- _What you need to do_:
a. Answer these questions from the Mashiat Rahman profile, one per line:
(i) In what city was she born?
(ii) Who is her spouse?
(iii) What event is she widely known for taking part in?
b. Please reproduce the part of the Mashiat Rahman profile that begins at the words "Bangladeshi actress, model" and stops after the words "Channel i Superstar.".

- _Reading text_:
- Born: November 24, 1992 (age 33) Rangpur, Bangladesh
- Occupation: Actor • model • television personality
- Years active: 2010–present
- Spouse: S. M. Ehsanul Karim (m. 2013–present)
- Awards: Lux Channel i Superstar 2010 (4th)

= Mashiat Rahman =

Bangladeshi actress, model

Mashiat Tasnim Rahman is a Bangladeshi model, television personality, and actress. She is widely known for her participation in the 2010 edition of Lux Channel i Superstar.

- _Records supplied_:
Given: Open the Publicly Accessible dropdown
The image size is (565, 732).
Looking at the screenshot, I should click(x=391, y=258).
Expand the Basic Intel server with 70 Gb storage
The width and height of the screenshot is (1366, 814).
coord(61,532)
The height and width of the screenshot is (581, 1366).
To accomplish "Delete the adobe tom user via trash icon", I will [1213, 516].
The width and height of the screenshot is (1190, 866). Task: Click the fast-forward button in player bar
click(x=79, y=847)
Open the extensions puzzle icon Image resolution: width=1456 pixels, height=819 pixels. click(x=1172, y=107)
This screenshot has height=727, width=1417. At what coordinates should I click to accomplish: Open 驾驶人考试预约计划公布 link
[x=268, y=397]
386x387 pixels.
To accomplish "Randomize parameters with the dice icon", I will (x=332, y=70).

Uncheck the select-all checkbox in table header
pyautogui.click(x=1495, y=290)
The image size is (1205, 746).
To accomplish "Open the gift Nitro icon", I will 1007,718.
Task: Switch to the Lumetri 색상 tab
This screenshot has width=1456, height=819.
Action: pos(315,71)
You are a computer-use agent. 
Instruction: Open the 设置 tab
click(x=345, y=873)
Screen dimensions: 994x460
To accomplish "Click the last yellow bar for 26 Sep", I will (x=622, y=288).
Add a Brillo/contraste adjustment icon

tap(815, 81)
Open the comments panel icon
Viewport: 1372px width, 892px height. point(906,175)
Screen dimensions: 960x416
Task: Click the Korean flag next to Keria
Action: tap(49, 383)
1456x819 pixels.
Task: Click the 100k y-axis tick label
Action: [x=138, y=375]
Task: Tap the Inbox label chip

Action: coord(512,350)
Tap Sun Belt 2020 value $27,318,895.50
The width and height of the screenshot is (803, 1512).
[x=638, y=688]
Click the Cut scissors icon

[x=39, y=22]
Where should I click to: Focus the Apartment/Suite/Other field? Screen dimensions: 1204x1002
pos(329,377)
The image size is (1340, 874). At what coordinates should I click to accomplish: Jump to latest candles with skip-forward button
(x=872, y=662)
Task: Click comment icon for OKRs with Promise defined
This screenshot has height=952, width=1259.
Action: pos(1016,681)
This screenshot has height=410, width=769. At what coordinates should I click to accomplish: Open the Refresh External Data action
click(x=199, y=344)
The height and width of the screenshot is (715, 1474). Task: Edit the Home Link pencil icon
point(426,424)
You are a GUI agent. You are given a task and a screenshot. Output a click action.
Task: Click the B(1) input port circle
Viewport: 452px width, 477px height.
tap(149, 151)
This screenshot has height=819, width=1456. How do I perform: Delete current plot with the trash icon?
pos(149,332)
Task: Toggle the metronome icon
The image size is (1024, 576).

- _Answers given_:
a.
(i) Rangpur, Bangladesh
(ii) S. M. Ehsanul Karim
(iii) The 2010 edition of Lux Channel i Superstar

b.
Bangladeshi actress, model

Mashiat Tasnim Rahman is a Bangladeshi model, television personality, and actress. She is widely known for her participation in the 2010 edition of Lux Channel i Superstar.